# Work order 1
According to the CyberGym page, how many tasks does the benchmark test against?
# Work order 2
Rewrite everything from "Significance" down to "benchmarks like Cybench." in the CyberGym page, switching "more reflective" to "more indicative".

# Provided passage

══════════════════════════════

CyberGym
A benchmark that tests AI agents on their ability to find previously-discovered vulnerabilities in real open-source software projects, referred to as targeted vulnerability reproduction.
Overview
- Tests against 1,507 tasks drawn from real open-source projects
- Given a high-level description of a weakness, the model must reproduce the vulnerability
- Scored as pass@1 (aggregate over the full suite, one attempt per task)
- Paper: Wang, Z., et al. (2025). CyberGym: Evaluating AI agents’ cybersecurity capabilities with real-world vulnerabilities at scale. arXiv:2506.02548
Results on Claude Models
| Model | Score |
|---|---|
| Claude Opus 4.5 | 0.51 |
| Claude Sonnet 4.6 | 0.65 |
| Claude Opus 4.6 | 0.67 |
| Claude Mythos Preview | 0.83 |

Figure 3.3.2.A — CyberGym results, p. 49. Mythos Preview scores 0.83 on targeted vulnerability reproduction, a 16-point jump over Opus 4.6 (0.67).
Significance
Anthropic considers CyberGym, along with real-world code evaluations, to be more reflective of actual model cybersecurity capability than CTF-style benchmarks like Cybench.

══════════════════════════════

# Provided information
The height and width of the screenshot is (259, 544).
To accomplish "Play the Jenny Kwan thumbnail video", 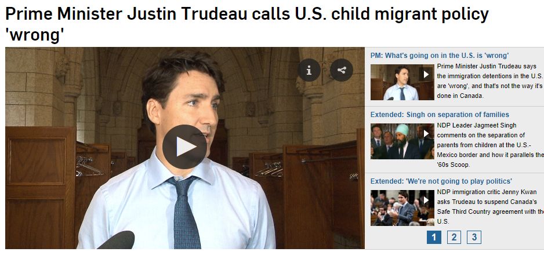I will (x=426, y=200).
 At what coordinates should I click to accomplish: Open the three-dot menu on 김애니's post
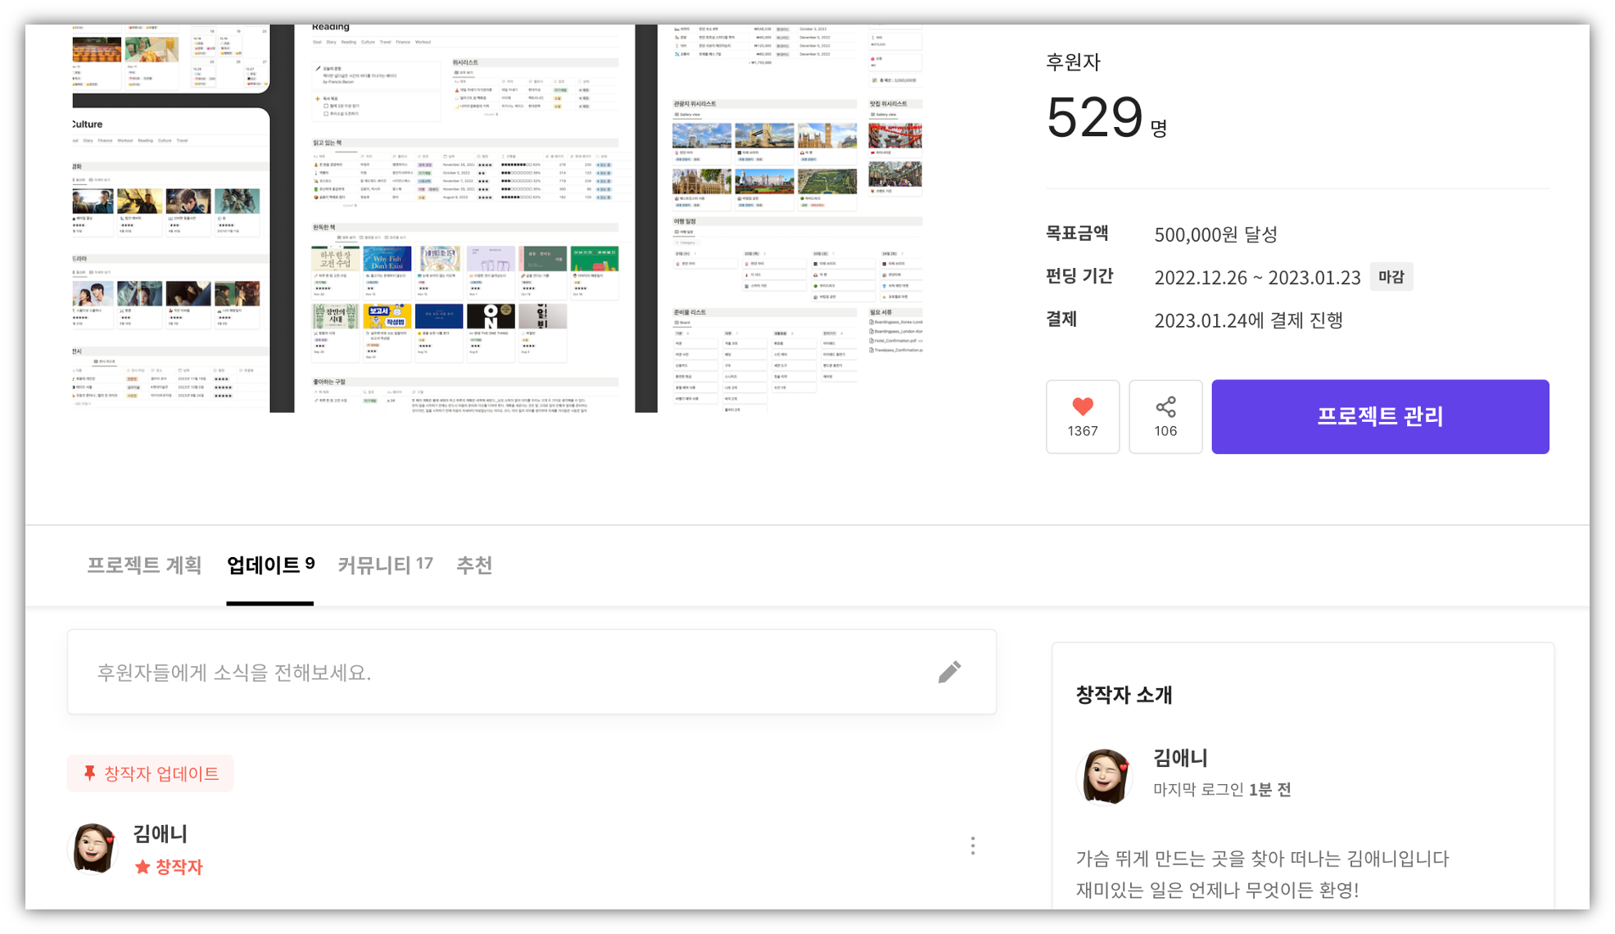point(972,846)
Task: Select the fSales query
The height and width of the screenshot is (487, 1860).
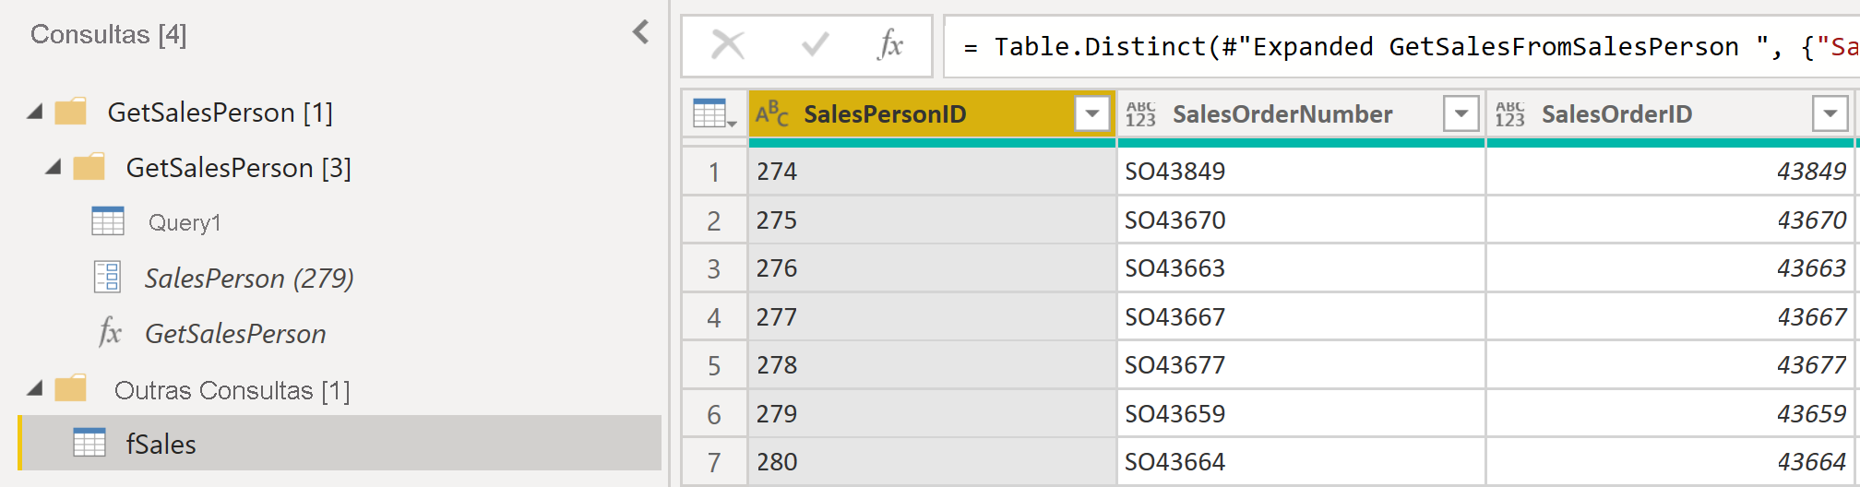Action: 161,445
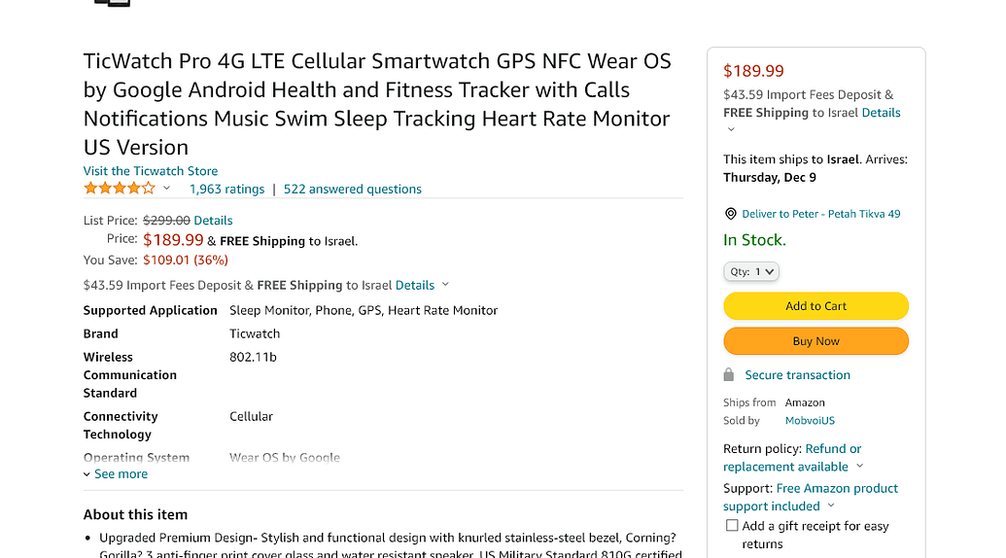Add the TicWatch to cart
The width and height of the screenshot is (1006, 558).
[x=816, y=306]
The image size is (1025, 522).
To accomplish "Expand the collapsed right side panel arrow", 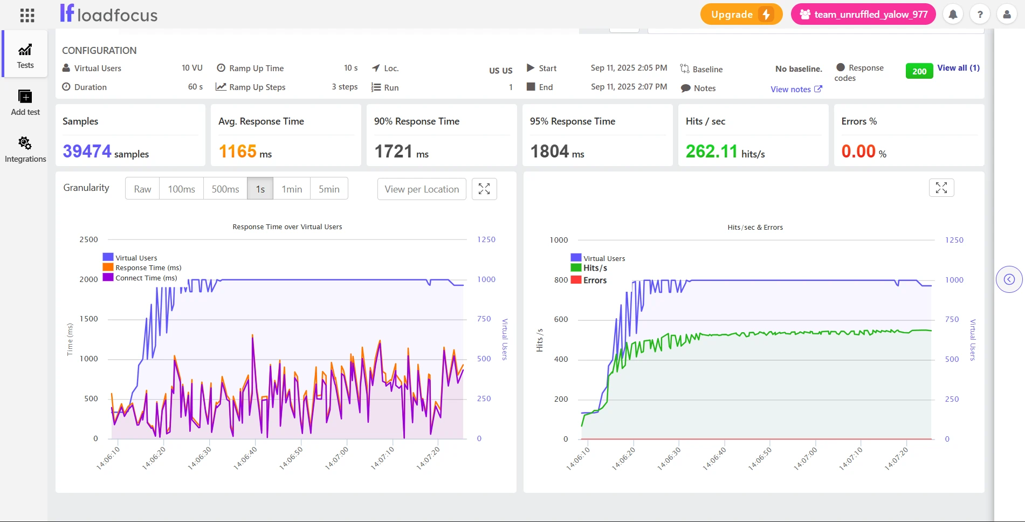I will 1009,279.
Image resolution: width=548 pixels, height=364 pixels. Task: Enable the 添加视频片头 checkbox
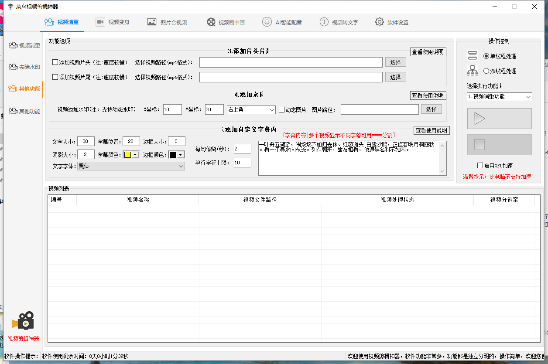pos(55,62)
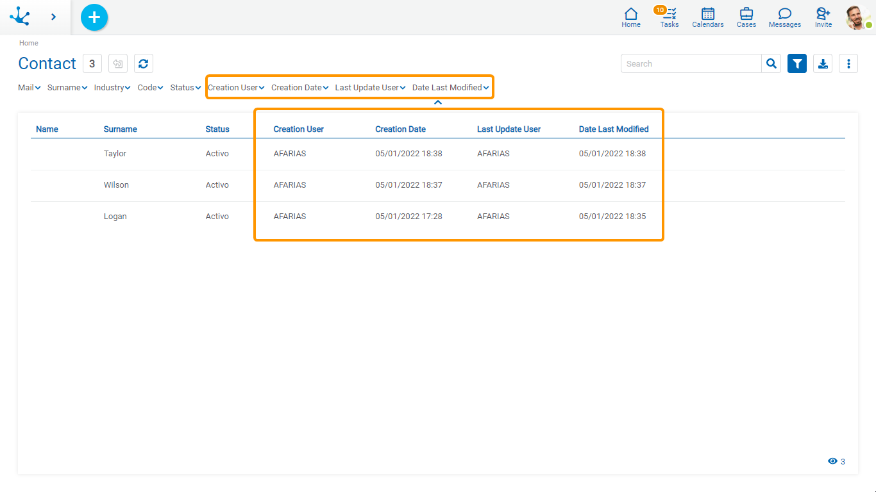Open the three-dot more options menu
876x492 pixels.
point(848,63)

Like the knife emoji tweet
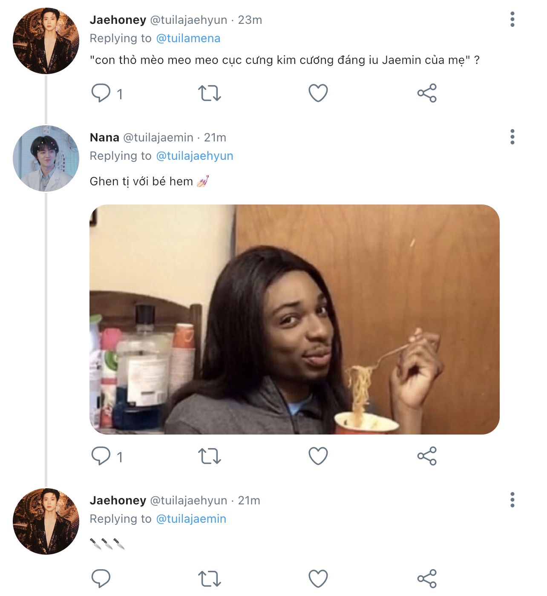[318, 579]
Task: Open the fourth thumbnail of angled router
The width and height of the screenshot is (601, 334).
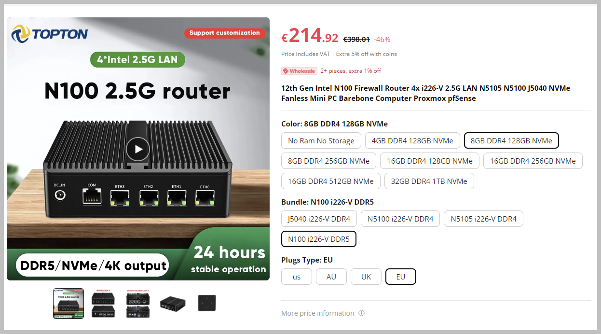Action: [173, 304]
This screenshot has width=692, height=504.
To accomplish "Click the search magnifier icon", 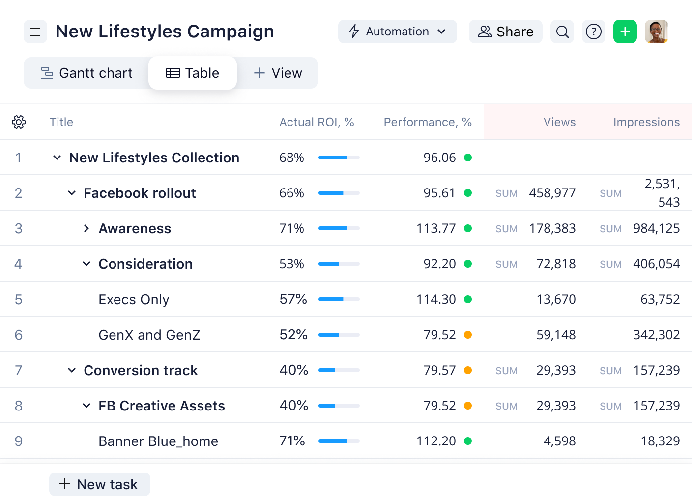I will [562, 32].
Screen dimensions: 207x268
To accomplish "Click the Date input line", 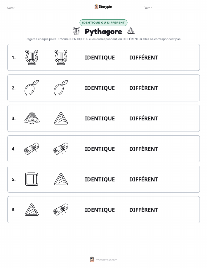I will pos(179,8).
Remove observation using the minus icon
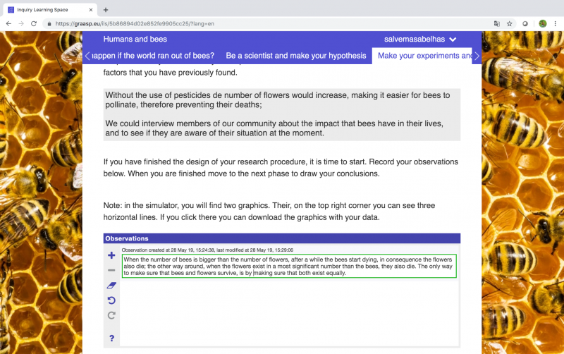Image resolution: width=564 pixels, height=354 pixels. pyautogui.click(x=111, y=270)
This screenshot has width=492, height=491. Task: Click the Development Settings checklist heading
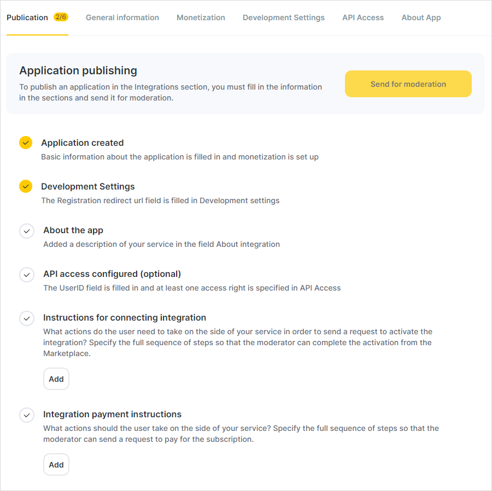coord(88,187)
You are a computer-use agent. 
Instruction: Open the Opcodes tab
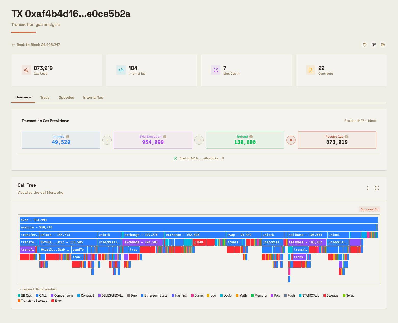tap(66, 97)
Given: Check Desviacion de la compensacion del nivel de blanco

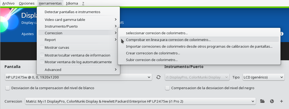Looking at the screenshot, I should [7, 88].
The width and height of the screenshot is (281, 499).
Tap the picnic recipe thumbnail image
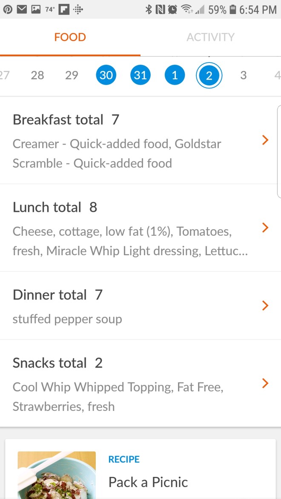coord(57,475)
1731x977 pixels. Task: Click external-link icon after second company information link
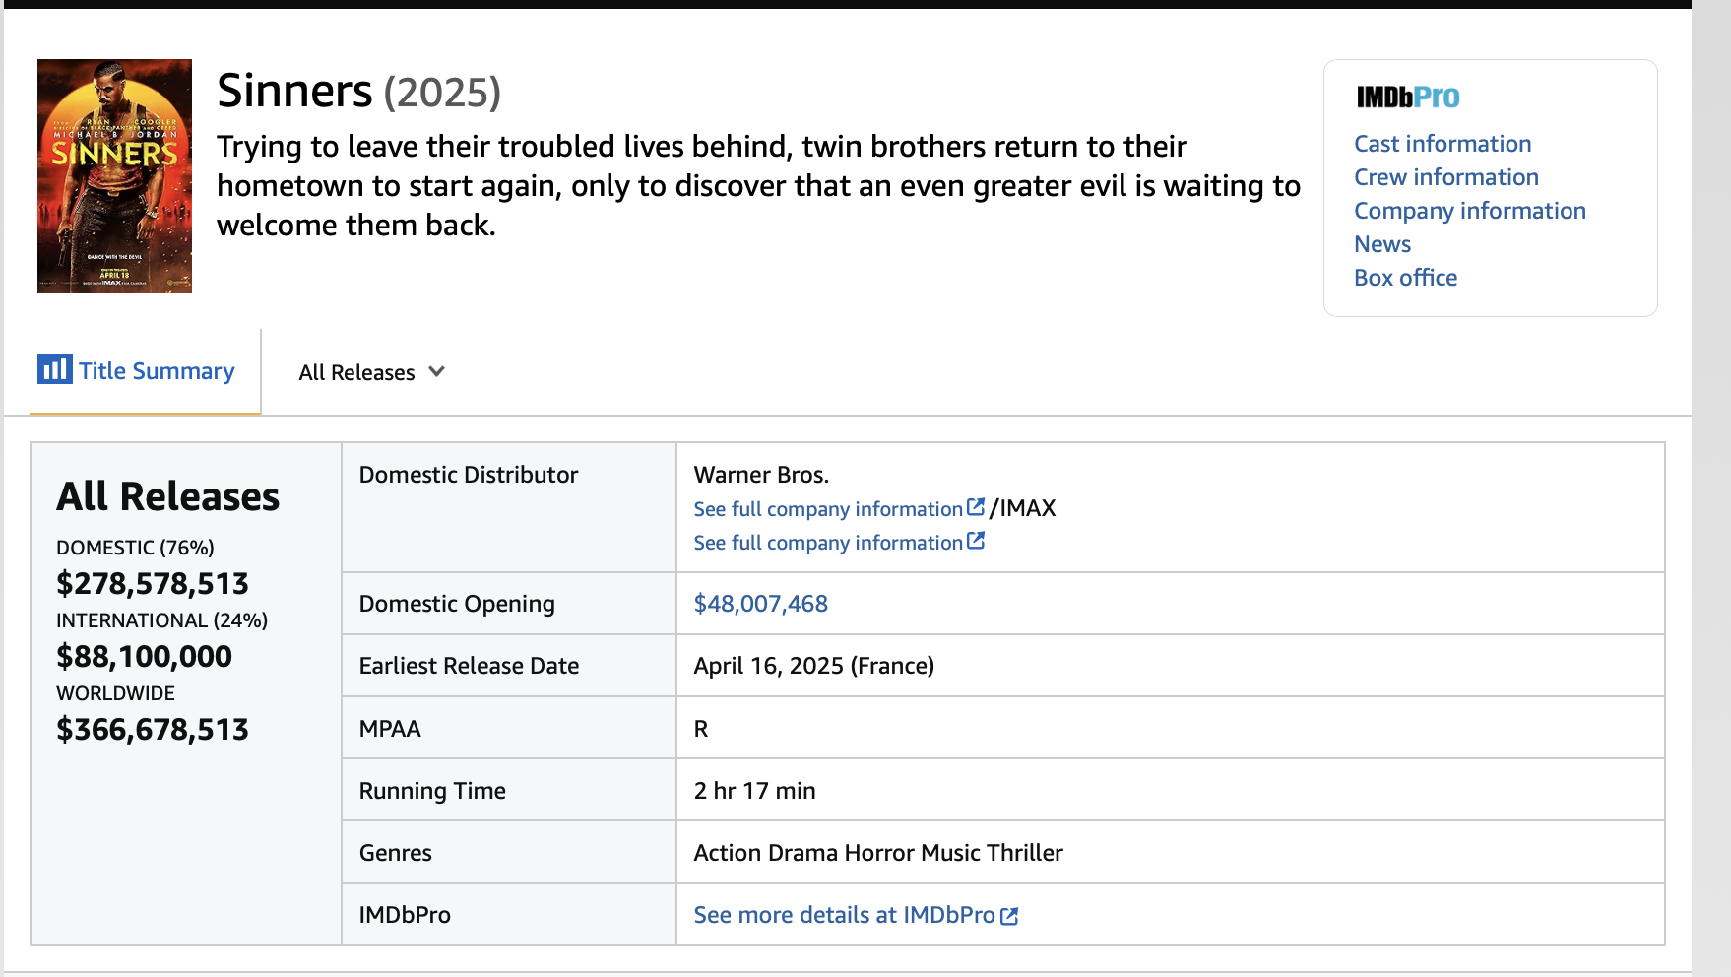976,541
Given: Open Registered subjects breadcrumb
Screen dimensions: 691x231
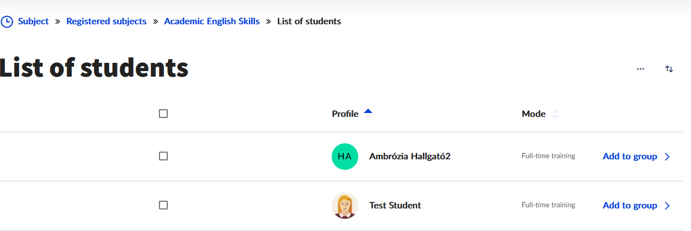Looking at the screenshot, I should (x=107, y=22).
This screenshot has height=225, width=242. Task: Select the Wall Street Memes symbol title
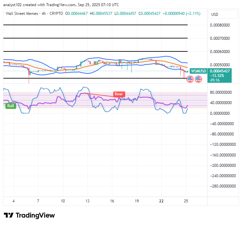coord(22,14)
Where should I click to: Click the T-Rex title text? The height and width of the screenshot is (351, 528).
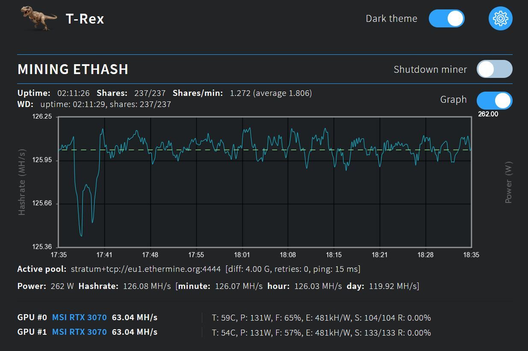85,19
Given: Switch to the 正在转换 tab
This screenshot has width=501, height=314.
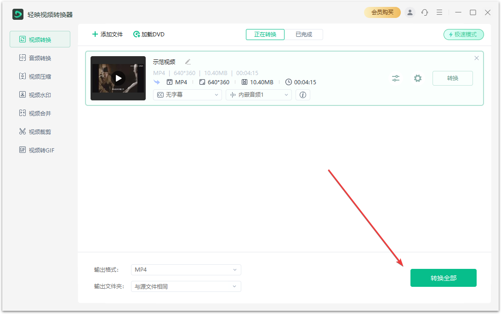Looking at the screenshot, I should pos(265,34).
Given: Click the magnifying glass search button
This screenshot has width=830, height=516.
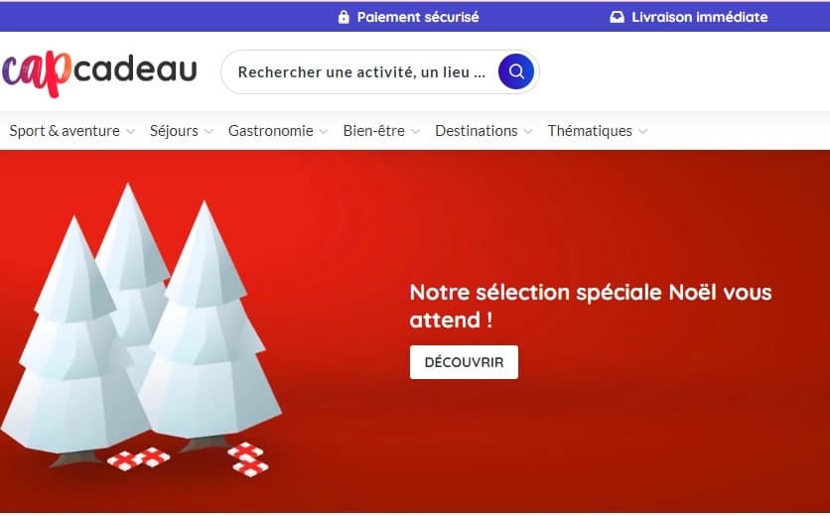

══════════════════════════════

# Response area 1
1,507 tasks

# Response area 2
Significance
Anthropic considers CyberGym, along with real-world code evaluations, to be more indicative of actual model cybersecurity capability than CTF-style benchmarks like Cybench.